The Blog

Required Reading

2:53 PM, Jul 25, 2008 • By DEAN BARNETT
Single Page Print Larger Text Smaller Text Alerts

1) From the New York Times, "Playing Innocent Abroad" by David Brooks

Brooks takes a savage scalpel to Barack Obama's soon-to-be- infamous Ich bin ein Weltburger speech. ("Weltburger" means "citizen of the world," by the way.)

Obama speeches almost always have the same narrative arc. Some problem threatens. The odds are against the forces of righteousness. But then people of good faith unite and walls come tumbling down. Obama used the word "walls" 16 times in the Berlin speech, and in 11 of those cases, he was talking about walls coming down.
The Berlin blockade was thwarted because people came together. Apartheid ended because people came together and walls tumbled. Winning the cold war was the same: "People of the world," Obama declared, "look at Berlin, where a wall came down, a continent came together and history proved there is no challenge too great for a world that stands as one."

When I first heard this sort of radically optimistic speech in Iowa, I have to confess my American soul was stirred.
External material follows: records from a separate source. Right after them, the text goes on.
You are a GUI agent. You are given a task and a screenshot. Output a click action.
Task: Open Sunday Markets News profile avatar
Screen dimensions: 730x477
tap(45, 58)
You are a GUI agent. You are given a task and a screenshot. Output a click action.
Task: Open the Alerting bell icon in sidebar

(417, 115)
It seemed like the overture for a new yet quintessentially American campaign.

But now it is more than half a year on, and the post-partisanship of Iowa has given way to the post-nationalism of Berlin, and it turns out that the vague overture is the entire symphony. The golden rhetoric impresses less, the evasion of hard choices strikes one more.
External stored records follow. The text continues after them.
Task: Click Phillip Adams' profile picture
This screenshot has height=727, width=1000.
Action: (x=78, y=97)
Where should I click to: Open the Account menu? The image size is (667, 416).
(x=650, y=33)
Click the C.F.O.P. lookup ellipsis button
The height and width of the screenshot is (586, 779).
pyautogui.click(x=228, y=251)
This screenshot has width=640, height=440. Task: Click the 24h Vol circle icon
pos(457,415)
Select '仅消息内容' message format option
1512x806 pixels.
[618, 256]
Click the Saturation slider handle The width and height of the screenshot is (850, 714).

Here's the big problem with the "citizen of the world" claim as well as the rest of the speech - it sells America's sacrifices short, and it completely denies American exceptionalism. It's a lovely sentiment for Obama to insist in regards to the Berlin Airlift that "Berlin kept the flame of hope burning" and then praise Berlin's then-mayor for offering some rhetoric that inspired the world. It comes as little surprise that the hero of Obama's little drama would be the verbally adept Mayor - we all know that Obama prefers focusing on the rhetorical side of things rather than on the actions that made a difference. I can even understand how it's in the interest of trans-Atlantic relations to pretend that the Germans and Americans were co-equals in that particular episode.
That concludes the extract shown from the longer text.